Under the Properties folder, you can see the file AssemblyInfo.cs. This file is generated automatically by Visual Studio, when you create a project using a template. AssemblyInfo.cs is used for configuration of the assembly manifest. The compiler reads the assembly attributes to inject the specific information into the manifest. If you open the file, you will find the configuration information about the Assembly. Below is contents of the AssemblyInfo.cs file from the Demo1 project.

using System.Reflection;
using System.Runtime.CompilerServices;
using System.Runtime.InteropServices;
// General Information about an assembly is controlled through the following 
// set of attributes. Change these attribute values to modify the information
// associated with an assembly.
[assembly: AssemblyTitle("Demo1")]
[assembly: AssemblyDescription("")]
[assembly: AssemblyConfiguration("")]
[assembly: AssemblyCompany("")]
[assembly: AssemblyProduct("Demo1")]
[assembly: AssemblyCopyright("Copyright ©  2011")]
[assembly: AssemblyTrademark("")]
[assembly: AssemblyCulture("")]
// Setting ComVisible to false makes the types in this assembly not visible 
// to COM components.  If you need to access a type in this assembly from 
// COM, set the ComVisible attribute to true on that type.
[assembly: ComVisible(false)]
// The following GUID is for the ID of the typelib if this project is exposed to COM
[assembly: Guid("37b99ff5-155a-4ad2-826d-84146378b911")]
// Version information for an assembly consists of the following four values:
//      Major Version
//      Minor Version 
//      Build Number
//      Revision
// You can specify all the values or you can default the Build and Revision Numbers 
// by using the '*' as shown below:
// [assembly: AssemblyVersion("1.0.*")]
[assembly: AssemblyVersion("")]
[assembly: AssemblyFileVersion("")]

The attributes that are prefixed with the word assembly: marks an assembly level attribute. In contrast to other attributes, all Assembly level attributes are not attached to any specific language element. The arguments that can be used for the assembly attribute are classes of the namespaces System.Reflection , System.Runtime.CompilerServices , and System.Runtime.InteropServices .

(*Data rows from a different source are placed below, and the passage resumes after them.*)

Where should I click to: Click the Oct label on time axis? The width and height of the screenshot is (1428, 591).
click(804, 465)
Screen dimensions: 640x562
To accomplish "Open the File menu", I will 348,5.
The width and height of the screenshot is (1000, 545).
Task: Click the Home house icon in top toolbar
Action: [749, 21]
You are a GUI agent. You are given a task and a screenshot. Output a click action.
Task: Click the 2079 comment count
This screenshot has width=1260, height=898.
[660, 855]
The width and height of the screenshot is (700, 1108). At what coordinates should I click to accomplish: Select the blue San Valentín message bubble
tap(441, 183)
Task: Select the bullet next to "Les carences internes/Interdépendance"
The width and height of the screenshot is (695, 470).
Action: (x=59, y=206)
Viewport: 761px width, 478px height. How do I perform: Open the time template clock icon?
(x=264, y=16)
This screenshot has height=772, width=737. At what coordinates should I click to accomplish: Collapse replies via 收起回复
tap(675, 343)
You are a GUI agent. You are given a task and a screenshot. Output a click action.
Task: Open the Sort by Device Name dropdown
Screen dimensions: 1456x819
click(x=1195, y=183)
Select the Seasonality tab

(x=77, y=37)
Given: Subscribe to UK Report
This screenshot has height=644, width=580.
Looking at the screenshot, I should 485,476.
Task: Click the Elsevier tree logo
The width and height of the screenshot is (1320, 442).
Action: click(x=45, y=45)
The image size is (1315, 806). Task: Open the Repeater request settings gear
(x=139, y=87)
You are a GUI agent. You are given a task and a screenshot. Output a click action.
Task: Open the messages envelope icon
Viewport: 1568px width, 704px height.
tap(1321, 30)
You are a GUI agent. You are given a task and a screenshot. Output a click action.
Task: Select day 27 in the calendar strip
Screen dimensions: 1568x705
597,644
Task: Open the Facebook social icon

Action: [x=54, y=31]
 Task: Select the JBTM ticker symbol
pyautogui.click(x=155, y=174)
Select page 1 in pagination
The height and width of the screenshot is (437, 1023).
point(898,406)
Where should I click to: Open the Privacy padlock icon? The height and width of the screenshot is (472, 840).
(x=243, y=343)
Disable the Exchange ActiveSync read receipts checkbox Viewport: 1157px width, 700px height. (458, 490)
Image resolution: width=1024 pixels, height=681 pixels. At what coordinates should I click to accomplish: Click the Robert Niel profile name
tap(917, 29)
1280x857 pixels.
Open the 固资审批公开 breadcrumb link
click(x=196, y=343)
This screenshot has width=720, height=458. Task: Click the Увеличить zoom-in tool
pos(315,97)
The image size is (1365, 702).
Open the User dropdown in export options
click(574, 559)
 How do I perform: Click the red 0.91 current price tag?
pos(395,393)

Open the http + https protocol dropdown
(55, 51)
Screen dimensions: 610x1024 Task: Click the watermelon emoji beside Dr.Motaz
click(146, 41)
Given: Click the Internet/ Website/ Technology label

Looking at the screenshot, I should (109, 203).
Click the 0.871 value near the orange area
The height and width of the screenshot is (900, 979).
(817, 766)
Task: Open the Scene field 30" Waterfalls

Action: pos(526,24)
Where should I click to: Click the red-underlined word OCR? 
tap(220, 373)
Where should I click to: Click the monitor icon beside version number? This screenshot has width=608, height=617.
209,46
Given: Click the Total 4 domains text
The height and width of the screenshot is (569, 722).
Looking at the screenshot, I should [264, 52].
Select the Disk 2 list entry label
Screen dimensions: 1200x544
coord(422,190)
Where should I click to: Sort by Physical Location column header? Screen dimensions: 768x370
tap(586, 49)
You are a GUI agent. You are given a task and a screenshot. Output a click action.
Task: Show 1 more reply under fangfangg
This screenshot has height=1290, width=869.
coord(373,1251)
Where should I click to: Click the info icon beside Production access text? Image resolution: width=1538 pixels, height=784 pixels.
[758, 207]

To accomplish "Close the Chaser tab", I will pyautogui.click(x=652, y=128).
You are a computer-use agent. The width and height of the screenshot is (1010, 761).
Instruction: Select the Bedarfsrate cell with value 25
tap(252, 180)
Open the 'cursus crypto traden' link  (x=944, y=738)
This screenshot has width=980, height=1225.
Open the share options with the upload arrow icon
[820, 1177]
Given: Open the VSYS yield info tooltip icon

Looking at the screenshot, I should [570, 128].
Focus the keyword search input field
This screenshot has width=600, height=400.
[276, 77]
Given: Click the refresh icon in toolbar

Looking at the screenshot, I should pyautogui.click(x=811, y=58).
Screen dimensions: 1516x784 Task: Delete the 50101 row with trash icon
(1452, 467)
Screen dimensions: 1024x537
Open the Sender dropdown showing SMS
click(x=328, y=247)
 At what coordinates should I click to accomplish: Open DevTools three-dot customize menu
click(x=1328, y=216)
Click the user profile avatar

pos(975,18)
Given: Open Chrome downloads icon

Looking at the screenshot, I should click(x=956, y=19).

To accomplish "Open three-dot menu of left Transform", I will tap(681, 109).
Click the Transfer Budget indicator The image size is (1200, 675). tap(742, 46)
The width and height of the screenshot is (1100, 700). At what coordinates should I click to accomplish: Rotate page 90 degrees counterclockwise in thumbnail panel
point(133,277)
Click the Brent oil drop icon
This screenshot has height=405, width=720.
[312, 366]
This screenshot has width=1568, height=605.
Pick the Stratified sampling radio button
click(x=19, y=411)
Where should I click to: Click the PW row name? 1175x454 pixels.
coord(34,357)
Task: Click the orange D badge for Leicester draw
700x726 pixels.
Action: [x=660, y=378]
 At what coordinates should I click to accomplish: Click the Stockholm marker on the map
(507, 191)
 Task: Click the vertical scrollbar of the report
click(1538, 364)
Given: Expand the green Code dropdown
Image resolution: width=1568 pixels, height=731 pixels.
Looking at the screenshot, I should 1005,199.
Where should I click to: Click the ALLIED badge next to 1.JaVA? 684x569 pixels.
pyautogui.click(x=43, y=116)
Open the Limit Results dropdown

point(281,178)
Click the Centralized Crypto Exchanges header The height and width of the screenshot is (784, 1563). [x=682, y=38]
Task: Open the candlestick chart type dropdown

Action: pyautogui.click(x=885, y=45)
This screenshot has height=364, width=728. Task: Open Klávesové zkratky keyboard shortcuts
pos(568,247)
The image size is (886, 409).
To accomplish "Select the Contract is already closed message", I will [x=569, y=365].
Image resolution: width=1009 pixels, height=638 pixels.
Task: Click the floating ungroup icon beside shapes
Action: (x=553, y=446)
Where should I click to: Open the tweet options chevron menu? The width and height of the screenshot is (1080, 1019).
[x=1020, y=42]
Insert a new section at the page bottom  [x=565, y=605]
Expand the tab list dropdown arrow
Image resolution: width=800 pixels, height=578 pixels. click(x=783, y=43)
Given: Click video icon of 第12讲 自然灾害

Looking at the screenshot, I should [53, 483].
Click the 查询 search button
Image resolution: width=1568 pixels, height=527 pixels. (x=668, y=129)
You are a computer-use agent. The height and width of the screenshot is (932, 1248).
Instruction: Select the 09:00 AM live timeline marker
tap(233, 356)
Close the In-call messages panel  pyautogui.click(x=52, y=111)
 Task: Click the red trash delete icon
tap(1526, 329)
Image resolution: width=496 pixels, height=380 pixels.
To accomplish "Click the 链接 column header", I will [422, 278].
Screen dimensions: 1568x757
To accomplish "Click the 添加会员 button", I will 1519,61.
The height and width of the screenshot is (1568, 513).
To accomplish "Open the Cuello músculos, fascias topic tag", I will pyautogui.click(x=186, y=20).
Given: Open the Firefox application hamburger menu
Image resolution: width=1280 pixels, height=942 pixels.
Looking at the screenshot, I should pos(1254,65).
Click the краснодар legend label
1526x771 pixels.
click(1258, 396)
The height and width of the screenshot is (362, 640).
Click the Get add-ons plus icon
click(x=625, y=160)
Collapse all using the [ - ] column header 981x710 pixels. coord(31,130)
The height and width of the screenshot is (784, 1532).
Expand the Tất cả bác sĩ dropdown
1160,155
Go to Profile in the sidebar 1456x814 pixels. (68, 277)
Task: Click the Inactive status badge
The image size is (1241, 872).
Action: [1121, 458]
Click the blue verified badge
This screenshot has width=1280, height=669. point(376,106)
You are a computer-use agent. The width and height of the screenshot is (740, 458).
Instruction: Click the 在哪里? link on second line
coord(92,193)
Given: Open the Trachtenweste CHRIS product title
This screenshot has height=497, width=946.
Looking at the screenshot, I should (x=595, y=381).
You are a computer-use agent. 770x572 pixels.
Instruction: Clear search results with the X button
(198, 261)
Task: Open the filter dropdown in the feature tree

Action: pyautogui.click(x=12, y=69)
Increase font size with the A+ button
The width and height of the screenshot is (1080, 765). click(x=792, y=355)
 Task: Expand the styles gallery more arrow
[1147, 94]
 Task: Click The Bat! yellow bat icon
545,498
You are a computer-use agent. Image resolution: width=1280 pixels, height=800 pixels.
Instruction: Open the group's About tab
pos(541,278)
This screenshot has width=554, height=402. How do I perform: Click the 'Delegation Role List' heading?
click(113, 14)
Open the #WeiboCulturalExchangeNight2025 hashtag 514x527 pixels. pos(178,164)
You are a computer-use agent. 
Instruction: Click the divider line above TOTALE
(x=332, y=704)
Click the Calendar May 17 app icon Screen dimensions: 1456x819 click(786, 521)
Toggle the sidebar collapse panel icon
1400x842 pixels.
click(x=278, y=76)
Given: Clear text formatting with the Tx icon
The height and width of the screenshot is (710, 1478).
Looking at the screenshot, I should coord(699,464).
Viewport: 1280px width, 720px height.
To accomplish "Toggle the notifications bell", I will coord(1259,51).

Visual Studio provides an interface titled “Assembly Information”, to configure these assembly level attributes. You can access it from the menu Project –> [Project Name] Properties and from the Project properties window Select  Application settings tab and then “Assembly Information” to open the interface. You can see the interface in the image below:


I will be covering the AssemblyInfo.cs in depth later on in the series.